Write out every line exactly, from the start of the records below to the line with "Given: Select the 'Months later' header cell", and stop there. Don't write out the pictures.

[[ Data for processing open ]]

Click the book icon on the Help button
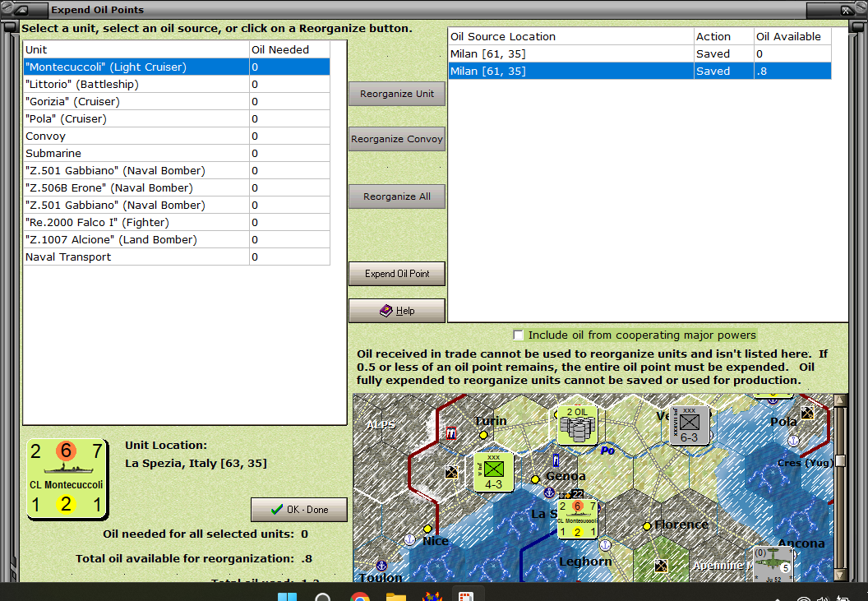Image resolution: width=868 pixels, height=601 pixels. [x=386, y=310]
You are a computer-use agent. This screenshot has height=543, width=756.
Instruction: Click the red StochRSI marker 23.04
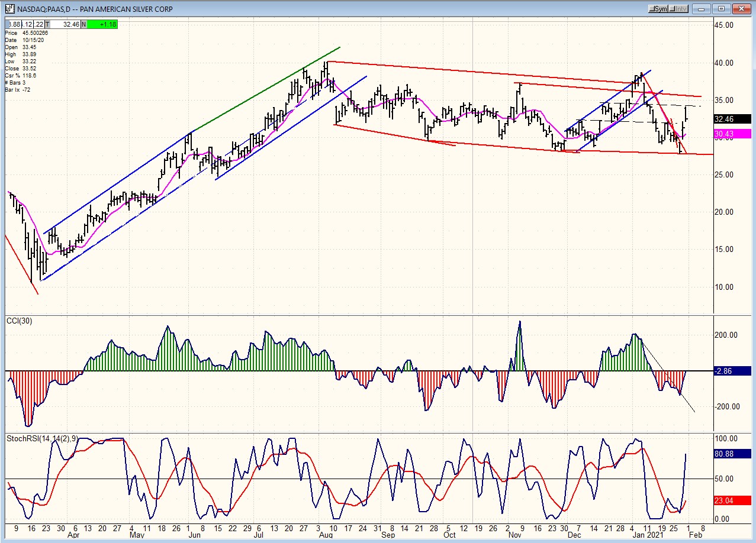(732, 500)
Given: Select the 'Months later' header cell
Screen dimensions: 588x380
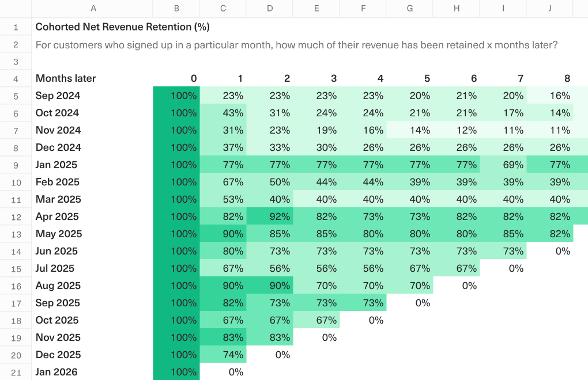Looking at the screenshot, I should [66, 78].
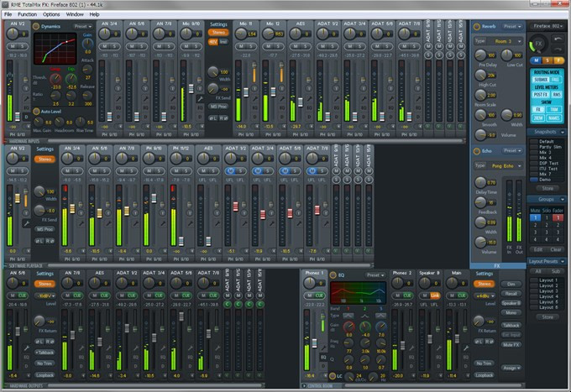571x392 pixels.
Task: Open the Function menu
Action: [x=27, y=14]
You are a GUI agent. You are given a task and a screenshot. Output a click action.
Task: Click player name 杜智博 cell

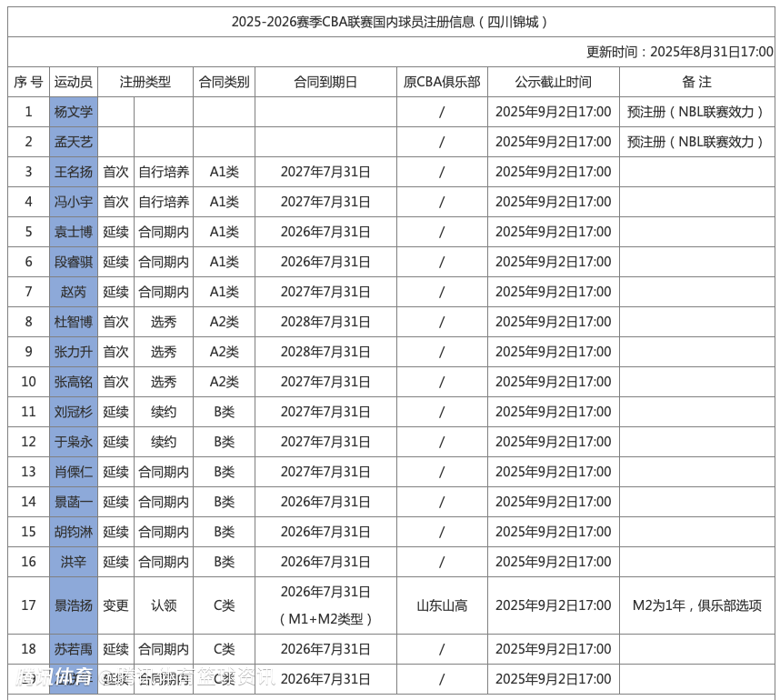tap(73, 322)
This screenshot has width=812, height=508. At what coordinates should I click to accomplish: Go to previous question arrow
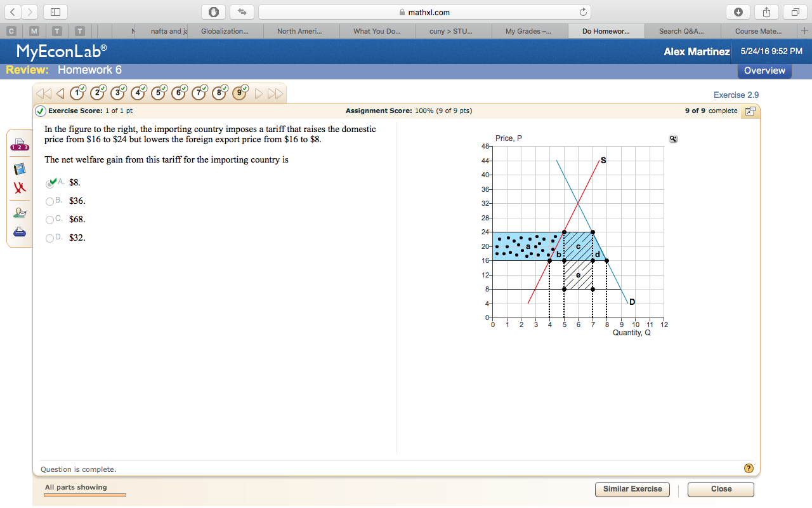tap(60, 94)
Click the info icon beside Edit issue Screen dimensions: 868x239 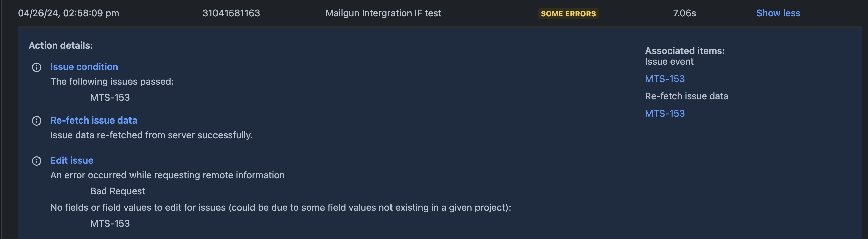(37, 161)
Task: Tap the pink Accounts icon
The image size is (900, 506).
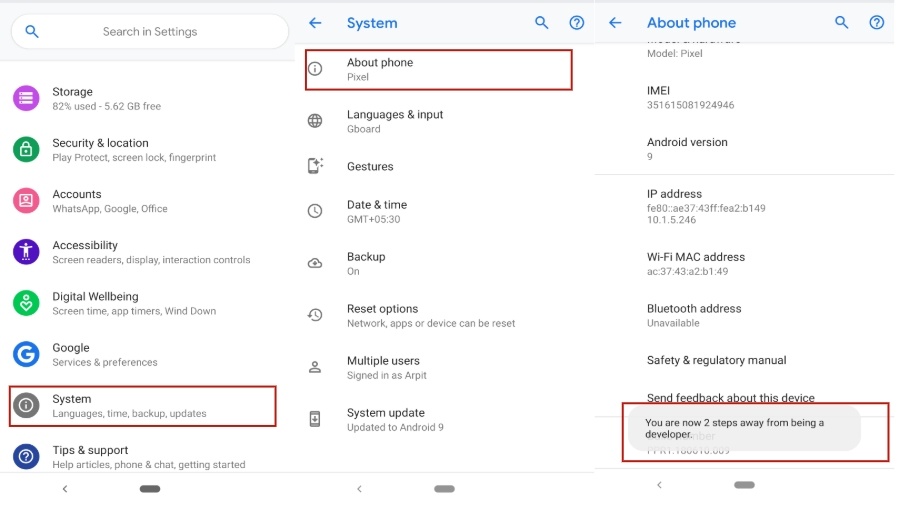Action: [26, 200]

[[ Data for processing closed ]]

> **Result of the exercise**
Click the book icon on the Help button
Image resolution: width=868 pixels, height=601 pixels. [x=386, y=310]
You are a computer-use agent. This screenshot has height=543, width=756.
Instruction: Click the red StochRSI marker 23.04
(732, 500)
Given: Select the 'Months later' header cell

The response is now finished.